Beginner Lab 1 - Unix, the Shell, OSS

Welcome to the first lab! Here are some commands you might find helpful: cat, cd, emacs, file, grep, less, ls, man, nano, tar, wget, vim

Remember: Google and man are your friends!

Shell spelunking

Everything should be done via the shell!

The purpose of this lab is to get you comfortable with using the shell for things you might typically use a GUI for. While these tasks may seem simplistic or limited, you’ll quickly find that the commands have many different options (flags) to perform tasks that are either impossible or incredibly tedious / difficult to complete using traditional methods.

  1. ssh into tsunami.ocf.berkeley.edu using your OCF account, or login at ssh.ocf.berkeley.edu

  2. Run the following command to download the file we have provided: wget https://decal.ocf.berkeley.edu/static/b1/b01.tgz

    A .tgz file is actually a composition of two file formats. Sometimes you’ll see these files as .tar.gz instead. A common (and old) way of archiving is with magnetic tapes. However, in order to archive the data, it needs to be a single file, and often you want to archive multiple files at once. This is where the tar command comes in (tar stands for tape archive). Tar will group (or ungroup) multiple files into a single one.

    tar, unless you ask it to, doesn’t compress files itself though. This is where either gzip (or bzip2) comes in. gzip will compress your file, and so, tar + gzip is often used in conjunction.
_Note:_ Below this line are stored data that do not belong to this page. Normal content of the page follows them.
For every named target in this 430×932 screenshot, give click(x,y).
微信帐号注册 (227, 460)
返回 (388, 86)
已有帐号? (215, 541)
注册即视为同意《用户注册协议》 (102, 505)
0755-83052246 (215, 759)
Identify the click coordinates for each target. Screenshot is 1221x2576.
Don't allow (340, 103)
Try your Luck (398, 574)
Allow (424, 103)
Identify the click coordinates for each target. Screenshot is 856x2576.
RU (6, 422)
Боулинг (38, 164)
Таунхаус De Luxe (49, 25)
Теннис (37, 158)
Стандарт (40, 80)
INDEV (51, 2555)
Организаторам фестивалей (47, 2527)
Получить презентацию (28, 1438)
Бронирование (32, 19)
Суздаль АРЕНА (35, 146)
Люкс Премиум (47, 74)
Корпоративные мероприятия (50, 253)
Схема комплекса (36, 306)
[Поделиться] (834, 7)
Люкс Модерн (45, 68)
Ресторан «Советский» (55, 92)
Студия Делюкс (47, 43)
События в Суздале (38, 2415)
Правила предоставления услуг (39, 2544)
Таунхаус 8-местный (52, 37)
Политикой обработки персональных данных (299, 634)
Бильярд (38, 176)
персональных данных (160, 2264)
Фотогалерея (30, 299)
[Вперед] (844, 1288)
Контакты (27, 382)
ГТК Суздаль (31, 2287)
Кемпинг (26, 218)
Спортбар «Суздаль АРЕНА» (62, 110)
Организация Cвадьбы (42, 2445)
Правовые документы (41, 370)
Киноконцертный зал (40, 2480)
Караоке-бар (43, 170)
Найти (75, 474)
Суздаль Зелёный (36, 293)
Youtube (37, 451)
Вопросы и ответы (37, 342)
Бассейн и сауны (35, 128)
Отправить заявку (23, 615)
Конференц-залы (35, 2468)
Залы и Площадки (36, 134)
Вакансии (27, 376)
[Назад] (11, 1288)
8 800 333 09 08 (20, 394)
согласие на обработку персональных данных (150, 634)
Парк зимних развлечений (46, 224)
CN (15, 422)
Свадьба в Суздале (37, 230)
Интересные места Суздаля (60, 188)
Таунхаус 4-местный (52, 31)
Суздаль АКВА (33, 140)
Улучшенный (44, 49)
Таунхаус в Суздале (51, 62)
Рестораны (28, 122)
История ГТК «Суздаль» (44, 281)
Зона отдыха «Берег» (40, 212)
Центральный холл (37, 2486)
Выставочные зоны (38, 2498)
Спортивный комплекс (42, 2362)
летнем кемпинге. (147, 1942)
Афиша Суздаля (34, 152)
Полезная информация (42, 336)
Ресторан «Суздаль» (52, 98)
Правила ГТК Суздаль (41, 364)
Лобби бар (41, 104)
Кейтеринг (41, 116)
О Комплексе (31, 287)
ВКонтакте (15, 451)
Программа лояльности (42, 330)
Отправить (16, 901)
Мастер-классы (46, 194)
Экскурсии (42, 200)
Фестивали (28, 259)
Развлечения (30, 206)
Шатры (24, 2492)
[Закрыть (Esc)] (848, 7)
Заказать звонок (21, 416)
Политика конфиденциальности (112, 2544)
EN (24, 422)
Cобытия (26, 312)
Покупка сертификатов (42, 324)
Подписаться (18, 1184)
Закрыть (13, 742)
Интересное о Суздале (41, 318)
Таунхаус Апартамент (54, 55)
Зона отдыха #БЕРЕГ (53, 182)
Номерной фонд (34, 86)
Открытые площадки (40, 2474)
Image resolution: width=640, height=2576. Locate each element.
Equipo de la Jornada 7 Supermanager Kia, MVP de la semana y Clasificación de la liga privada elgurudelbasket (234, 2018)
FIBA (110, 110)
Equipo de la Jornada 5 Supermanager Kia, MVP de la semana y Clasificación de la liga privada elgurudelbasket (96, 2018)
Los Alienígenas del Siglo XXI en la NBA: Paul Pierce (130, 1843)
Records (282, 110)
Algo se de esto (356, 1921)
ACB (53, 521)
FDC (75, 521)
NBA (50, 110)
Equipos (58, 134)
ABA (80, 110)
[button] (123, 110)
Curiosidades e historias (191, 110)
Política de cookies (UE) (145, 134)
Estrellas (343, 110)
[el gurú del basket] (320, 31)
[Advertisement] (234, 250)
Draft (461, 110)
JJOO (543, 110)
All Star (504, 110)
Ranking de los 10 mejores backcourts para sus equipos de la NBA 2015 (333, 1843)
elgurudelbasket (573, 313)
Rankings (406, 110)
It looks something like this: file --(tar)--> file.tar --(gzip)--> fill.tar.gz.

    If you read the tar documentation carefully enough, you’ll see that you can give the command an option to compress your files using gzip as well, saving you a total of one line of shell command!

    To unarchive the file we provide you, run the following command: tar xvzf b01.tgz. This will provide a b01 directory for you with some files for the rest of this lab.

    tar has a reputation for being a bit tricky with its options: XKCD 1168

  3. Go into the b01 directory. Make sure you’re in there by running cwd (Current working directory). What does cwd give you?

  4. There’s a hidden file in the b01 directory. What is the secret?

  5. A malicious user made its way into my computer and added a bunch of nonsense files. What do the files say? (Hint: They all have the same contents). Help me get rid of them by deleting all of these files and the directory they are in.

  6. There’s a file in b01 called big_data.txt. It’s 80 megabytes worth of random text. For reference, Leo Tolstoy’s “War and Peace”, the novel with a whopping 57,287 words depicting the French invasion of Russia and the impact of the Napoleonic era on Tsarist society through the stories of five Russian aristocratic families with several chapters solely dedicated to philosophical prose, is only 3.2 megabytes large.

    For that reason, I don’t recommend using cat to print the file. You can try it, but you’ll be sitting there for a while. There’s some text you need to find in there! Go find it! (Hint: It’s a url)

  7. There’s a file called trojan_horse.txt. Try reading it. Surprise! It’s not a text file. Find out what file it is and what it depicts.

  8. Finally, there’s an empty file called hello_world in the directory. Write your name in it!

  9. Once you’re done remember to fill out the Google form. There’s some other questions you’ll have to answer and some feedback we’d like you to fill out!